# Betws y coed pub recommendations please



## Kelcat (Apr 20, 2008)

Hi All,
Off to North wales in a couple of days - first time in 10 years & first time with a dog. Living in the Lakes we take it for granted that the dog can come in - but we found out in Cornwall that's not the norm.
Do any of you have any experience of Betws & attitudes to dogs - we'll mostly want to be in the walkers / climbers pubs


----------



## steco1958 (Mar 5, 2009)

Be prepared to sit outside, with the dog is my experience.


Steve


----------



## DTPCHEMICALS (Jul 24, 2006)

As Steve

Dave p


----------



## cabby (May 14, 2005)

Our club is having a rally that way and I will be interested in how you get on, either post a reply after or PM me please, as many of the members have dogs.

cabby


----------



## peribro (Sep 6, 2009)

We go to Cornwall a lot and find a mixed bag - some do allow dogs and some don't. We've never been anywhere where we haven't found a pub reasonably nearby that won't allow dogs. Sorry to hear though about the Lakes as we are planning on going there soon. Maybe we will have to disguise him! Perhaps now that smoking bars (and a long time ago, men only bars) have been done away with, there is an opportunity for "dog-only" (plus owners) bars!


----------



## Mikemoss (Sep 5, 2005)

Ty Gwyn in Betws y Coed is one of our favourite pubs in the world - and they allow dogs. Food absolutely superb by the way.

If you Google Ty Gwyn Hotel you'll find out all about it. Very individual decor which you'll either love or hate, but it's a friendly and welcoming place indeed. Went there for my 50th, back again last year for Sue's 65th and due another visit in December for a friend's birthday party. Can't wait!

PS they have a couple of bedrooms that are OK to stay with dogs, but assume you'll be in the MH.


----------



## Alfa_Scud (Sep 27, 2006)

peribro said:


> We go to Cornwall a lot and find a mixed bag - some do allow dogs and some don't. We've never been anywhere where we haven't found a pub reasonably nearby that won't allow dogs. Sorry to hear though about the Lakes as we are planning on going there soon. Maybe we will have to disguise him! Perhaps now that smoking bars (and a long time ago, men only bars) have been done away with, there is an opportunity for "dog-only" (plus owners) bars!

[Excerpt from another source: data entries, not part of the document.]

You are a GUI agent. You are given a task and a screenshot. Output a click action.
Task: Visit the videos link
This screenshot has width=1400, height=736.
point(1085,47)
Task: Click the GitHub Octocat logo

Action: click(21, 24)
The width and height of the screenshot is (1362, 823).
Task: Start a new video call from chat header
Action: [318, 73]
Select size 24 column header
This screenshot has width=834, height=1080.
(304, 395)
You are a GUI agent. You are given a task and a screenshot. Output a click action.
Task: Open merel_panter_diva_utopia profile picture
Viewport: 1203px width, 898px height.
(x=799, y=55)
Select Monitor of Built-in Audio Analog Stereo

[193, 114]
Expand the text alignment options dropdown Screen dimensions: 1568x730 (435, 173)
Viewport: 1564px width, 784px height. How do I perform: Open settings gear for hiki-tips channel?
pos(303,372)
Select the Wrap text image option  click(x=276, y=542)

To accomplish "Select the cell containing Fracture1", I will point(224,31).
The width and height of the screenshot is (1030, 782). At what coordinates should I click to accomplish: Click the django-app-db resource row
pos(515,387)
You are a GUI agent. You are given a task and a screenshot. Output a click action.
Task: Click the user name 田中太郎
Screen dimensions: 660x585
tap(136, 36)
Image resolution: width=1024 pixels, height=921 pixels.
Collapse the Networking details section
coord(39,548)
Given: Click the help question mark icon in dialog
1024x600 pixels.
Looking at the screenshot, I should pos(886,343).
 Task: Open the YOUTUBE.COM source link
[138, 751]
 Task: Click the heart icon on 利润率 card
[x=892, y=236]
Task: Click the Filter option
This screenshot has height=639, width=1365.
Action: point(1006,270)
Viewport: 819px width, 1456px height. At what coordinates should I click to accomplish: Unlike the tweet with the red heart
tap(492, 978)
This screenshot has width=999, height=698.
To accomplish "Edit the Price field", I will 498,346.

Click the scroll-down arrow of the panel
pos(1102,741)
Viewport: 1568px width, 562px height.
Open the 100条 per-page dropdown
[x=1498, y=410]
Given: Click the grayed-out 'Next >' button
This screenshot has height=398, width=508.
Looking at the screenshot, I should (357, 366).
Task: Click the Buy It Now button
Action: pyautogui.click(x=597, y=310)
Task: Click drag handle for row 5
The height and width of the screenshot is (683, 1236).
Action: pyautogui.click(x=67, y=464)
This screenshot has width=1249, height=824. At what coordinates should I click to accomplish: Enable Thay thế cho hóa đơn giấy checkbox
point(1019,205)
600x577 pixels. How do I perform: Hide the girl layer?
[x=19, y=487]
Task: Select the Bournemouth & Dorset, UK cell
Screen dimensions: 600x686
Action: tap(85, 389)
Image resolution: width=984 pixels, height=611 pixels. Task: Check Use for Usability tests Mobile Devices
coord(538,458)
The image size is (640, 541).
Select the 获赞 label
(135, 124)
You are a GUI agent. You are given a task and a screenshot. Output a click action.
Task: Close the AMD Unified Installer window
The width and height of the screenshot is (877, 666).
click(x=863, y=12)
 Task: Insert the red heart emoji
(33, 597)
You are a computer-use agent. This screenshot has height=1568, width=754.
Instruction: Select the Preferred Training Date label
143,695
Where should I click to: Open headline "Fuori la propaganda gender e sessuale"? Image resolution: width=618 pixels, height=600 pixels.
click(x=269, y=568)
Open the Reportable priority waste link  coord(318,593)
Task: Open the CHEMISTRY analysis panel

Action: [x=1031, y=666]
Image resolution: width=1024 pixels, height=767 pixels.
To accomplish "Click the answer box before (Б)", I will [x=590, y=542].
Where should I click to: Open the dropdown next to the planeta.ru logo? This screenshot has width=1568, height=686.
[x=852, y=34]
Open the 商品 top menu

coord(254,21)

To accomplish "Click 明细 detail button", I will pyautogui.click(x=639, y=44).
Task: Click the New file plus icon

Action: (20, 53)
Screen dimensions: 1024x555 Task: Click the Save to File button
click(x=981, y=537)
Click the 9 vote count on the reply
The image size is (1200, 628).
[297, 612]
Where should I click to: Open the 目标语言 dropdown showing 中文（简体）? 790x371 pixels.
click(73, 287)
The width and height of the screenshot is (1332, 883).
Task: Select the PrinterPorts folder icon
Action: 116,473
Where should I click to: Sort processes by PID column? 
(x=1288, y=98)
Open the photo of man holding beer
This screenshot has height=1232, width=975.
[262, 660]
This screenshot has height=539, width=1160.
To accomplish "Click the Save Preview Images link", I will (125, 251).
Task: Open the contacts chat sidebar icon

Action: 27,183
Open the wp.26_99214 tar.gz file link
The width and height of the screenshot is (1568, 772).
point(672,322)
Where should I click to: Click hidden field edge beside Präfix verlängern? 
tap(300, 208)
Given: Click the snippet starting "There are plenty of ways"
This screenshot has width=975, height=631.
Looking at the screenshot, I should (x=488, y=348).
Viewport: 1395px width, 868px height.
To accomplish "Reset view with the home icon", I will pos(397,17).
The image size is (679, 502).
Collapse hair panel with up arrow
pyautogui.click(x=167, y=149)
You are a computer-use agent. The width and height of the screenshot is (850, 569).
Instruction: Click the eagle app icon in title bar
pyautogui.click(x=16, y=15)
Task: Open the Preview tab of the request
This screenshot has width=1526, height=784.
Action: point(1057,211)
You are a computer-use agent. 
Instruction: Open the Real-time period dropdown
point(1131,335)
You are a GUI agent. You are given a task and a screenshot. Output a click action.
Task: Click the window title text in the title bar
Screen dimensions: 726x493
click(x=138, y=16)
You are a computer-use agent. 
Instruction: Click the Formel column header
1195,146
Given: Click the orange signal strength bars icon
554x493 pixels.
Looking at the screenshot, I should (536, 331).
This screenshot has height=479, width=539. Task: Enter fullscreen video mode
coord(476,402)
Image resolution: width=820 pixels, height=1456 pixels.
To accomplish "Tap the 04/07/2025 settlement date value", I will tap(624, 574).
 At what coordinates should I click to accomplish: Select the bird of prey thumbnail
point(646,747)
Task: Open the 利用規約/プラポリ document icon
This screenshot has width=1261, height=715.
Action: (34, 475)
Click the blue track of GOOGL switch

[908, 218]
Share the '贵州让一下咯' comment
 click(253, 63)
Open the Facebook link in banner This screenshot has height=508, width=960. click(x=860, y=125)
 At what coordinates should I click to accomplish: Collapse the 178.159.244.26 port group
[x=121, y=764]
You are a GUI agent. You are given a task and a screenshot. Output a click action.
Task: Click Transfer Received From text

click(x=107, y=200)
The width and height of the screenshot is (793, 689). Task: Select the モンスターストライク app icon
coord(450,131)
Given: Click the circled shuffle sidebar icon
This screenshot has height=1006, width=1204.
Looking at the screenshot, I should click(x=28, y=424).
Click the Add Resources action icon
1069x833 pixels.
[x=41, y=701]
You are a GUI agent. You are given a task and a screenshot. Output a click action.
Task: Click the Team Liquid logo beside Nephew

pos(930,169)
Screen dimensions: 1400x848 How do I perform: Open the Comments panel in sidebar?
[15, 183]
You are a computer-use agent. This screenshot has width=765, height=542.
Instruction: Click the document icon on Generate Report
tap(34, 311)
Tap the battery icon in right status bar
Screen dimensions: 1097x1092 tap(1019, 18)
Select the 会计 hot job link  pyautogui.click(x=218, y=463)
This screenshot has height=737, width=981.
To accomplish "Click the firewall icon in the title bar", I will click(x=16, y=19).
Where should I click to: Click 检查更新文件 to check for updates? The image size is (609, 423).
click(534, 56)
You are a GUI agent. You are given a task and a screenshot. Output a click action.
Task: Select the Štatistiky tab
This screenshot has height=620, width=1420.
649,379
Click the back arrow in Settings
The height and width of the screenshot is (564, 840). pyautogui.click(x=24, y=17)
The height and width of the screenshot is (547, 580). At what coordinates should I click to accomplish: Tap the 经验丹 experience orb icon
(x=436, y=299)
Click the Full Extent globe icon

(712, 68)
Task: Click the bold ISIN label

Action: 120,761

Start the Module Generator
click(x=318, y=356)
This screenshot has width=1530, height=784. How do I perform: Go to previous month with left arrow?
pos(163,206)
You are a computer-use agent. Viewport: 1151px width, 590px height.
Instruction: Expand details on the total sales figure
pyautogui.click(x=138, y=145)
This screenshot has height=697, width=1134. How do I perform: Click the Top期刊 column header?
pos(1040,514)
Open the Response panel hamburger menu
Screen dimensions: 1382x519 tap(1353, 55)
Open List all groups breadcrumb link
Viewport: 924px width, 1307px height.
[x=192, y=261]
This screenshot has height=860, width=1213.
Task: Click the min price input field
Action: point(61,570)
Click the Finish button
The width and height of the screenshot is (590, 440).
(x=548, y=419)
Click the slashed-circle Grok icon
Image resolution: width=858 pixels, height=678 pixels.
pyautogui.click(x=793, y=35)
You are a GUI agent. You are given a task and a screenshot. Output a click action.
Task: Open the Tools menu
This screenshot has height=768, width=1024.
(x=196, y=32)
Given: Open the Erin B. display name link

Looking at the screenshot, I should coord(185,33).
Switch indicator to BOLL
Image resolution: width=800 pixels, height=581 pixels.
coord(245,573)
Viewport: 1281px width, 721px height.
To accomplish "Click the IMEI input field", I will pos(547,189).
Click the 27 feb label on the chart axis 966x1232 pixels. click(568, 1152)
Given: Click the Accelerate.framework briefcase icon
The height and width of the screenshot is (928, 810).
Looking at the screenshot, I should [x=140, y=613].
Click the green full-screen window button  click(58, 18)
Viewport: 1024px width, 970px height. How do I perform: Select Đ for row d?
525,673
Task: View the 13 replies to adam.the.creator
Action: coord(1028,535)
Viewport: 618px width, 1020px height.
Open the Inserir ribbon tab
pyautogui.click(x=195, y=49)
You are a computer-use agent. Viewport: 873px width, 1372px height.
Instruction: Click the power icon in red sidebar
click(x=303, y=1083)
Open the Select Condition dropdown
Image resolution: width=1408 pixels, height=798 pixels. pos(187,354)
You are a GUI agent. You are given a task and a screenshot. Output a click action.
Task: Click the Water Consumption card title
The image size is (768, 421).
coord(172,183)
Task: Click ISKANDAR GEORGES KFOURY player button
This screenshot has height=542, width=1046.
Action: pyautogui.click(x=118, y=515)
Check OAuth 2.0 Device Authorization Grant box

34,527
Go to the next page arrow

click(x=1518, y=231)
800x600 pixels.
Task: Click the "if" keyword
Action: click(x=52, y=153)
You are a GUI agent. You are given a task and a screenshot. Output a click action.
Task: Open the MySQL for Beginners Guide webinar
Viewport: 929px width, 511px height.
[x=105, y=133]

Sorry to go OT but I think you misunderstood Pete, it was Wales where it was mentioned you may not be able to take your dog.

Up in the lakes, place that DON'T take dogs seem to be in the minority, in fact they're near as dammit encouraged! Even Saturday night in Ambleside, we were allowed into Lucy's (a restaurant, in the conservatory, mind) with a dog. Then when we moved onto the Royal Oak there were maybe half a dozen in there, some even having their own half a beer! I think the main stipulation s that, like kids (& adults!), they're well behaved.

Anyways, Back to topic............


----------



## bigfoot (May 16, 2005)

This may also be welcoming
http://www.tyn-y-coed.co.uk/
The climbers bar is particularly interesting.


----------



## lindyloot (May 20, 2007)

Hi I agree with Mikemoss Ty Gwyn, absolutely we spent our honey moon there in 2006. Unusual decor unique. fabulous food. 
Lin


----------



## 113016 (Jun 5, 2008)

We frequently overnight at the far end of the car park which incidentally is similar to French aire at night time when all of the cars have gone.
We have found that it is a very dog friendly village and we have never had any problem with our mid sized

Just like a French Aire
dog.









Our old Hymer at Betwesycoed


----------



## 113016 (Jun 5, 2008)

Added a couple of pictures in a previous post in this thread


----------



## Kelcat (Apr 20, 2008)

Hi Guys - Update

Every pub in Betws or Capel Curig takes dogs  EXCEPT - The Stables - which is ok 'cos their food was terrible! - You can sit outside at the Stables - which is all covered.
Pick of the bunch (atmosphere, food & drinK) was the Tyn Y Coed at Capel - but the Pont Y Pair in Betws was very welcoming too (even had bingo on Fridays which the locals insisted we play).


----------